== EXERCISE TASK 1 ==
Update the HA isolation thread from "HA had worked" down to "ping ESX2 too." by replacing "ESX1" with "ESX-01" wherever it occurs, and give back the revised passage.

VMware Cloud Community
XavierE
Enthusiast
Enthusiast

HA not working as expected

  • vSphere 4.0 U1 (2 ESX running with 4.0 U1 and vCenter 4.0 U1)

  • HA is configured with the default settings with 2 ESX server nodes (the only non-default settings are das.failuredectioninterval=5, das-failuredetectiontime=60000).

  • There's only 1 Service Console on each ESX (lets call them ESX1 and ESX2)

  • No firewalls in between.

  • Service consoles are in the same subnet and the default gateway (default Isolation address) as well.

HA had worked fine but the other day we had network issues which caused ESX1 to lose network connection, HA did not work correctly and All VMs on both ESX servers were shutdown. I brought everything back and from the events I noticed this error : All hosts in the HA cluster CLUSTER in DATA_CENTER were isolated from the network. Check the network configuration for proper network redundancy in the management network.

Later I reproduced the error by manually unplugging the network cables from ESX1. Once again all VMs on both ESXs were shutdown. I SSH to ESX2 and I confirmed that it had network connectivity, I could ping the default gateway, the vCenter (by name and IP) just fine and other hosts on the network as well. From vCenter I could ping ESX2 too.

I don't know why vCenter is reporting that all hosts are isolated.

Suggestions? has anyone experienced the same?

Tags (2)
0 Kudos
1 Reply
XavierE
Enthusiast
Enthusiast

It's been awhile since I posted this.

I had this resolved by cleaning up agents on ESX hosts:

1. Disconnect ESX host from vCenter server.

2. Check to see if VMware Automatic Startup/Shutdown is enabled with grep enable /etc/vmware/hostd/vmAutoStart.xml. (Do not proceed if this VM autostart is enabled since you can restart VM's, you should disable this feature first)

3. Check what agents are installed and if /tmp/vmware-root command was present with: rpm -qa | egrep -i '(vpx|lgto|aam)'; ls /tmp/vmware-root

4. If folder /tmp/vmware-root is not present run command mkdir -p /tmp/vmware-root. This folder is used for the vCenter to push the rpms into.

5. Uninstall agents, pools.xml, license.conf on ESX host then restart mgmt-vmware with the command:

rpm -e `rpm -qa | egrep -ir '(a|vpxam)'` ;rm -rf /etc/vmware/hostd/pools.xml; rm -rf /etc/vmware/license.cfg; userdel vpxuser; service mgmt-vmware restart

6. Look for BEGIN SERVICES in hostd logs with command tail -f /var/log/vmware/hostd.log or command grep "BEGIN SERVICES" /var/log/vmware/hostd.log

7. When hosts logs show BEGIN SERVICES, connect ESX host back into vCenter server.

0 Kudos

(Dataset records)
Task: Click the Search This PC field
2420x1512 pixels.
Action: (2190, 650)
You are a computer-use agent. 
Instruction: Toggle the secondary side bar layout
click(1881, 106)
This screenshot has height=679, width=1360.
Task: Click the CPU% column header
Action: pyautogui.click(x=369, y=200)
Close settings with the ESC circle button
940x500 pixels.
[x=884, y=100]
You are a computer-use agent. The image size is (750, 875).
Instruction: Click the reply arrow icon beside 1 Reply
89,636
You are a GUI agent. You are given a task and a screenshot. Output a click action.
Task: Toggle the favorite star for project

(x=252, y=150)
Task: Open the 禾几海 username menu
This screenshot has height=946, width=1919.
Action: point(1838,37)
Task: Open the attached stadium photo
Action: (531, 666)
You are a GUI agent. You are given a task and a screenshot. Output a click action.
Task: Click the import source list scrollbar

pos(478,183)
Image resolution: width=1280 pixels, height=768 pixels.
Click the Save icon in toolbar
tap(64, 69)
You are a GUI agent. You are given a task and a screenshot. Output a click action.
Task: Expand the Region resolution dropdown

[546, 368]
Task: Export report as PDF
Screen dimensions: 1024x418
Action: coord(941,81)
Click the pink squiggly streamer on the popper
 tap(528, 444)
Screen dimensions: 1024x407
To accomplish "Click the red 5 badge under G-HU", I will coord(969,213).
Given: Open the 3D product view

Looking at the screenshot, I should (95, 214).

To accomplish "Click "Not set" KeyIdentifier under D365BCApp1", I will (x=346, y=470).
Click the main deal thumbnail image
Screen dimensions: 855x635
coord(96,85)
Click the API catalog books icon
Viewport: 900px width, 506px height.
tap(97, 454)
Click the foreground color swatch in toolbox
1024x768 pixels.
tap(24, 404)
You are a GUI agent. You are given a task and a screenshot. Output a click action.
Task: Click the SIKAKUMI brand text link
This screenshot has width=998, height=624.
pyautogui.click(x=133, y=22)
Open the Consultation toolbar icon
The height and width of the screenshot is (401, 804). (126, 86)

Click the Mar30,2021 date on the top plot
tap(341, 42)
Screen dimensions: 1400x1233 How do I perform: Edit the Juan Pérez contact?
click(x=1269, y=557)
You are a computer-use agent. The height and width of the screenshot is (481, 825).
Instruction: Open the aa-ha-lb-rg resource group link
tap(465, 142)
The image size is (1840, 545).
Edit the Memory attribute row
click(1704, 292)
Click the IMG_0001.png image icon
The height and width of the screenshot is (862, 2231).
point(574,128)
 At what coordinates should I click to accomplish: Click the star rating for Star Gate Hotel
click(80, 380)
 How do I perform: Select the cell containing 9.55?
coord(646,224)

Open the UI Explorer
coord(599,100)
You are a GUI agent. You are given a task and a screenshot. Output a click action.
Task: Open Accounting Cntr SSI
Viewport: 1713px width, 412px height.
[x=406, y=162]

== EXERCISE TASK 2 ==
Please recast the lines of the listing from the line containing "Task: Open the 禾几海 username menu" down to the line containing "Action: (531, 666)" as a Markdown table with the columns Row and Line, one row per non-blank line.

== WORKED SOLUTION 1 ==
HA had worked fine but the other day we had network issues which caused ESX-01 to lose network connection, HA did not work correctly and All VMs on both ESX servers were shutdown. I brought everything back and from the events I noticed this error : All hosts in the HA cluster CLUSTER in DATA_CENTER were isolated from the network. Check the network configuration for proper network redundancy in the management network.

Later I reproduced the error by manually unplugging the network cables from ESX-01. Once again all VMs on both ESXs were shutdown. I SSH to ESX2 and I confirmed that it had network connectivity, I could ping the default gateway, the vCenter (by name and IP) just fine and other hosts on the network as well. From vCenter I could ping ESX2 too.

== WORKED SOLUTION 2 ==
| Row | Line |
|---|---|
| 1 | Task: Open the 禾几海 username menu |
| 2 | This screenshot has height=946, width=1919. |
| 3 | Action: point(1838,37) |
| 4 | Task: Open the attached stadium photo |
| 5 | Action: (531, 666) |